Estou-lhe grato pelo envio destas fotos. (LG)

Luís Graça disse...

Um exemplo do que digo sobre a "sensibilidade sociococultural" do AGA, ex-Alf Mil do CAOP1 (Teixeira Pinto, Mansoa e Cufar, 1972/74), turista acidental na Ilha Roxa em Fevereiro de 1974:

(...) "Apesar da leveza da paisagem, do mar, do sol, das palmeiras, coqueiros, alguns embondeiros, também se adivinha a miséria e as doenças. O tracoma espreita nos olhos de muitos bijagós e há ventres enormes, protuberantes deformando a figura gaiata das crianças" (...)

Outra passagem:

(...) este bijagó, [Cunha Nhorei,] era senhor de vasta sabedoria, maior do que a exsistente em muitas fileiras de livros que atravancam inúmeras prateleiras de incontáveis bibliotecas (...).

Um terceiro apontamento;

(...) "Da guerra [ o meu bijagó] sabia muito pouco, ouvira dizer que morria gente, era mau, nas ilhas era bom, os homens não morriam por causa da guerra. Perguntei-lhe se o miúdo, seu filho, falava português. Só bijagó. E escola ? Não há. Tentei explciar que é preciso escola para dar mais força na cabeça aos meninos e que um dia haverá escola em Anhorei" (...). (*)

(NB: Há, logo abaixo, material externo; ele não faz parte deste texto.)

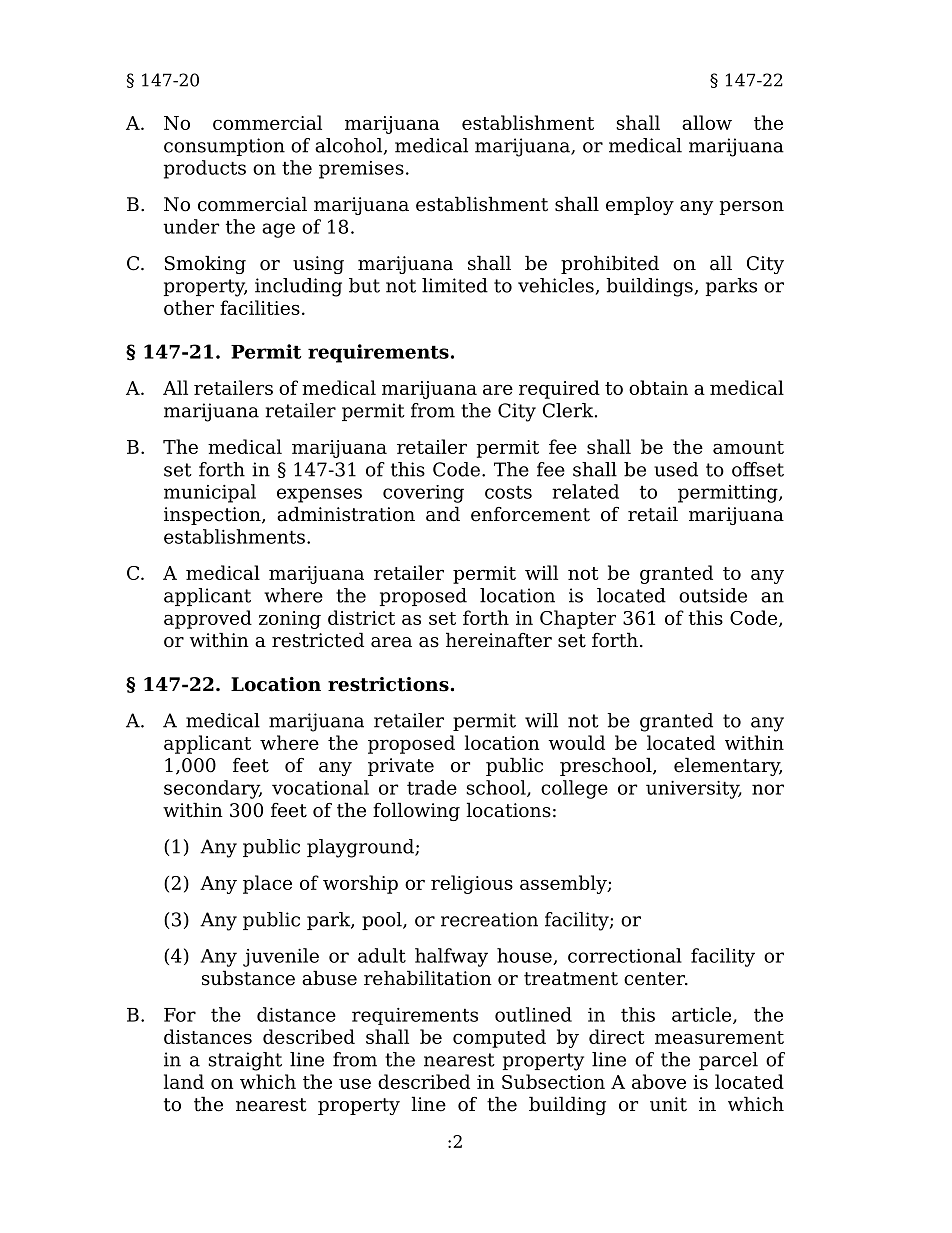  Describe the element at coordinates (224, 147) in the screenshot. I see `consumption` at that location.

... E será que haverá escola, em Anhorei, na Ilha Roxa, região de Bolama-Bijagós, hoje, passados 37 anos após este acidental "diálogo intercultural" ? Oxalá que sim!

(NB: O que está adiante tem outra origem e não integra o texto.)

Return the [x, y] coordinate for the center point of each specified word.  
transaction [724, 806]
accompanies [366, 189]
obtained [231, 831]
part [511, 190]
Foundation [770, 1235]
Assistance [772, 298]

(*) Diário das Guiné... , 2007, pp. 196-197.

Luís Graça disse...

... "sensibilidade sociocultural", queria eu dizer (e escrver)...

No fundo o que é ? Capacidade para entender (e aceitar) o "outro" que é "diferente" de mim...

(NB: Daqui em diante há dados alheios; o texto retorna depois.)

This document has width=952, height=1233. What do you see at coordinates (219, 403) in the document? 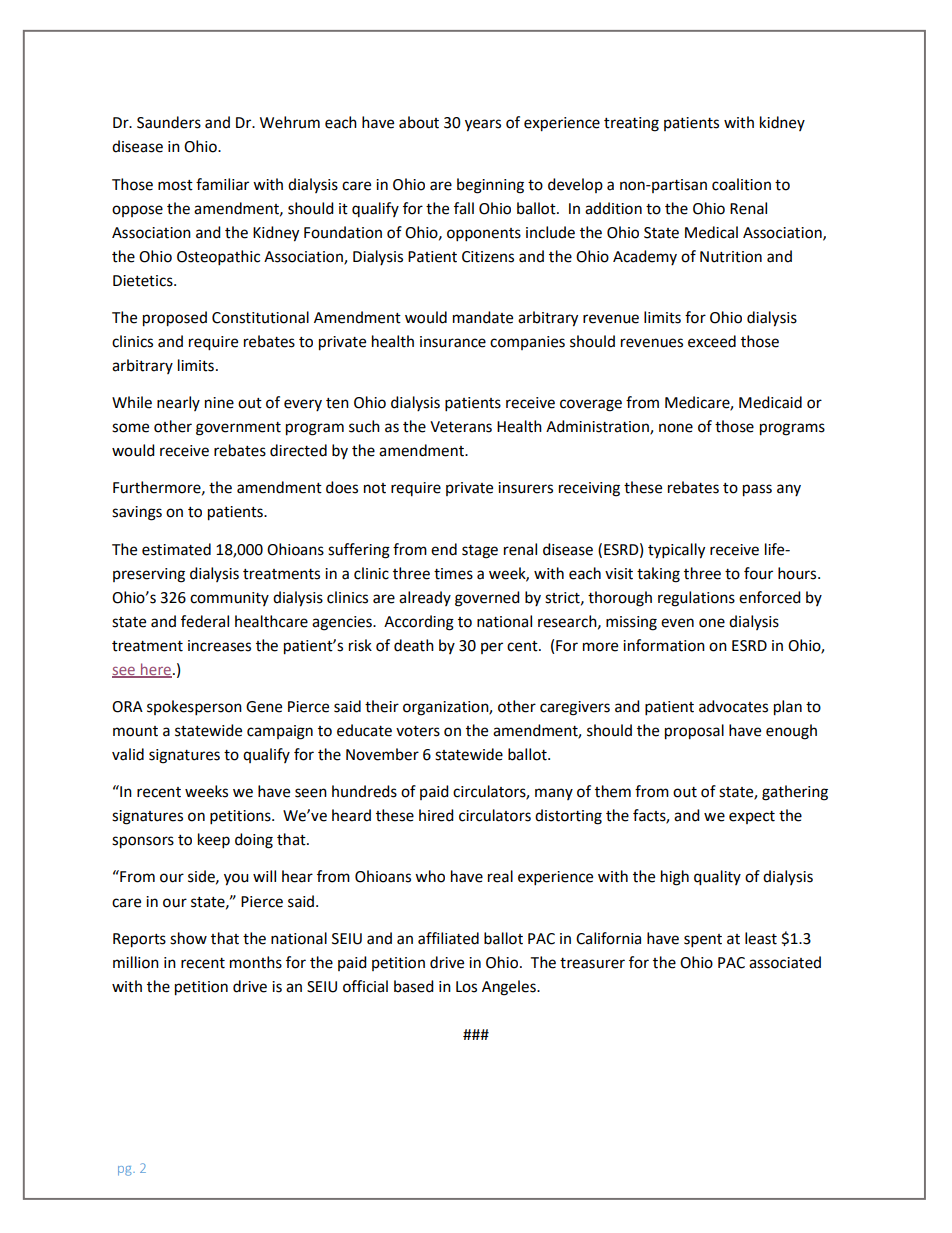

A maior parte de nós tínhamos essa sensibilidade, no TO da Guiné... Se assim não fosse, como explicar essa "guineidade", esse "amor pela Guiné", de que fala o bonito Fado da Guiné, do Joaquim Mexia Alves ?

MANUELMAIA disse...

CARO GRAÇA DE ABREU,

AINDA HOUVE GENTE COM SORTE...
TENTEI VÁRIAS VEZES FUGIR DO INFERNO DO CANTANHEZ,POR UNS DIAS QUE FOSSEM,P`RA BISSAU, PRETEXTANDO CÁRIES,MAS O CAP. SEMPRE DISSE NÃO. A TAL VANTAGEM DE SER ALFERES QUE OS FURRIEIS NÃO TINHAM...
ALI,DE FACTO, DEVERIA SER O PARAÍSO.
ABRAÇO
manuelmaia

Anónimo disse...

Pois é, meus caros. Valeu bem a pena ler tudo de fio a pavio. Não há crise que resista a esta malta divertida. O Graça de Abreu foi agora a vítima. Há uns tempos foi um senhor (que, segundo me lembro, nem fez a tropa) maestro duma filarmónica e uma investigadora também. Será difícil atingirmos os recordes de então. Mas as cuecas vermelhas do Graça de Abreu ainda vão dar muito que falar.
Úm abraço a todos. Vamos nessa.
Carlos Cordeiro

Anónimo disse...

Bolas! E eu que ando sempre a dizer que aquele "pois é" a começar um parágrafo não quer dizer nada e que é só modernice sem sentido, não é que fui começar precisamente com um "pois é".

Carlos Cordeiro

Anónimo disse...

Olha que não Camarada Maia

O "baldas" da Guiné era furriel..meu conterrâneo e tocava trompete..só que um dia,talvez por falta de reportório pôs-se a "tocar a entrada de touro" em cima do abrigo do capitão..lixou-se..o capitão pensou que lhe estava a chamar..isso que estão a pensar.

C.Martins

Anónimo disse...

Meu amigos,
...Mas de que estavam à espera? Que o nosso alferes não tivesse a coragem de mostrar os seus dotes de modelo em zona libertada?